Hygiene¶

Secrets detection, PII pseudonymisation, and toxicity filtering. All require the hygiene extra.

curatorkit.hygiene ¶

CuratorKIT hygiene — data safety components.

Three lightweight, infrastructure-reusing components that scrub training data before LLM generation begins:

ToxicityGate — two-stage filter: Detoxify classifier for clear cases, LLM judge for borderline samples. SecretsGate — rejects samples containing credentials, API keys, or high-entropy secrets (yelp/detect-secrets). PIIPseudonymizer — replaces PII entities with consistent fake values per document (clinical NLP de-identification style).

All three plug into existing extension points (BaseGate / BaseNormalizer) and write structured notes to the provenance chain.

Install dependencies

pip install "curatorkit[hygiene]"

PIIPseudonymizer ¶

PIIPseudonymizer(entity_types: list[str] | None = None, fields: list[str] | None = None, score_threshold: float = 0.7, faker_seed: int = 42, language: str = 'en', spacy_model: str = 'en_core_web_lg')

Bases: BaseNormalizer

Replace PII entities with consistent fake values (per-sample scope).

Task-aware: selects fields based on sample.task_type so preference pairs (chosen/rejected) and GRPO rollouts (responses) are always pseudonymized when relevant.

Parameters¶

entity_types : list[str] | None Presidio entity types to detect and replace. Use ENTITY_TYPES_CLINICAL for clinical corpora that need DATE_TIME and location replacement. fields : list[str] | None DataSample fields to process. Defaults to all task-relevant fields. Explicitly setting this overrides the task-aware selection entirely. score_threshold : float Presidio confidence threshold. Lower = more aggressive detection. faker_seed : int Seed for Faker (reproducible replacements across runs with same seed). language : str Presidio analysis language. spacy_model : str spaCy model name. "en_core_web_lg" (default, ~800 MB, highest accuracy) or "en_core_web_sm" (~12 MB, adequate for standard PII types).

SecretsGate ¶

SecretsGate(fields: list[str] | None = None, code_corpus_mode: bool = False, plugins: list[dict] | None = None)

Bases: BaseGate

Reject samples containing credentials, API keys, or high-entropy secrets.
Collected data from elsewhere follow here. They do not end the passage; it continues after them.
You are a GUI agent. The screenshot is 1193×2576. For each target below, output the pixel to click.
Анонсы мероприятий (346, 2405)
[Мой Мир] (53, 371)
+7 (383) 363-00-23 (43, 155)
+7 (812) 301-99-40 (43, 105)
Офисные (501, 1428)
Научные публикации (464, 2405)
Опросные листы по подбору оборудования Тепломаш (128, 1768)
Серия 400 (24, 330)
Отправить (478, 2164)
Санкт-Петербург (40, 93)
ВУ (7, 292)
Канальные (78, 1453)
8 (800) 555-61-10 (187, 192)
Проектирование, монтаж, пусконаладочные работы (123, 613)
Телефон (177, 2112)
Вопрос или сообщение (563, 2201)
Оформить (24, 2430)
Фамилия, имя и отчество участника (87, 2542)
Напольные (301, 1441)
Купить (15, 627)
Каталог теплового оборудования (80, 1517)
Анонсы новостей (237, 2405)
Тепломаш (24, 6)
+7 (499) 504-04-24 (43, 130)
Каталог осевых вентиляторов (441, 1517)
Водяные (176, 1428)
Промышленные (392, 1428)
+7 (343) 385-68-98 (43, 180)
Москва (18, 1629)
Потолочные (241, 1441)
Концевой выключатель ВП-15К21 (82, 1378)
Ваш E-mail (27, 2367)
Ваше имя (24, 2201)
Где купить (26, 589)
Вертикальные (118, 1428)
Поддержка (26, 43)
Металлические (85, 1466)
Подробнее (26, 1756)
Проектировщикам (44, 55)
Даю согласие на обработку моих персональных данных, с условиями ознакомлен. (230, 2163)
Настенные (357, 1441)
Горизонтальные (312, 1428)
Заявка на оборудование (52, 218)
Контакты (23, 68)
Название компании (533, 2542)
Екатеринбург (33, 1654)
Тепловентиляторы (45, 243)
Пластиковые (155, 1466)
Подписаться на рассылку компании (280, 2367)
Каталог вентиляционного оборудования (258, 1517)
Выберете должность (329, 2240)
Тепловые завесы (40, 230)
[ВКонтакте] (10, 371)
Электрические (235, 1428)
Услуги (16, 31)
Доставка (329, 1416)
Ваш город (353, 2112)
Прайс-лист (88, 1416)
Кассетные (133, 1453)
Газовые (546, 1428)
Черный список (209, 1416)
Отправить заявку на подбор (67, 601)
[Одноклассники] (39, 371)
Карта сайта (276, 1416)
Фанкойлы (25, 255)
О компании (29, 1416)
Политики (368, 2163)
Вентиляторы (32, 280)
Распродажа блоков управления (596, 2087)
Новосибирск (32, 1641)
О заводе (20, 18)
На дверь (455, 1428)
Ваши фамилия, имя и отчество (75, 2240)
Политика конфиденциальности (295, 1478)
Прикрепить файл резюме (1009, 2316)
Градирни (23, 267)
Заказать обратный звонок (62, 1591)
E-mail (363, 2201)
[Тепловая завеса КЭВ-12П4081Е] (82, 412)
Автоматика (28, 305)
Task-aware: selects fields based on sample.task_type so preference pairs (chosen/rejected) and GRPO rollouts (responses) are always scanned when relevant.

Parameters¶

fields : list[str] | None DataSample fields to scan. Defaults to all task-relevant fields. Explicitly setting this overrides the task-aware selection entirely. code_corpus_mode : bool If True, enables KeywordDetector (entropy + keyword proximity scanning). Disable for prose corpora (legal, medical, academic) to avoid false positives on legitimate mentions of "key", "password", "secret", etc. plugins : list[dict] | None Full detect-secrets plugin config. Overrides code_corpus_mode if set.

ToxicityGate ¶

ToxicityGate(classifier_pass_threshold: float = 0.1, classifier_reject_threshold: float = 0.5, llm: BaseLLM | None = None, llm_reject_threshold: float = 0.5, detoxify_model: str = 'unbiased', text_field: str = 'auto')

Bases: BaseGate

Two-stage toxicity filter.

Stage 1: Detoxify classifier (fast, deterministic, no API cost). Stage 2: LLM judge for borderline samples only (optional).

Parameters¶

classifier_pass_threshold : float Max toxicity score below which a sample passes without LLM escalation. Default 0.1; raise to ~0.2 for academic/legal/medical corpora. classifier_reject_threshold : float Max toxicity score at or above which a sample is rejected without LLM. Default 0.5. If llm=None, the band [pass_threshold, reject_threshold) is also rejected (no escalation path). llm : BaseLLM | None LLM backend for borderline samples. If None, samples in the borderline band are rejected at classifier_pass_threshold. llm_reject_threshold : float LLM toxicity score at or above which a borderline sample is rejected. detoxify_model : str "unbiased" (default, recommended), "original", or "multilingual". text_field : str "auto" scores the fields most relevant to the task_type; or pass a specific DataSample field name.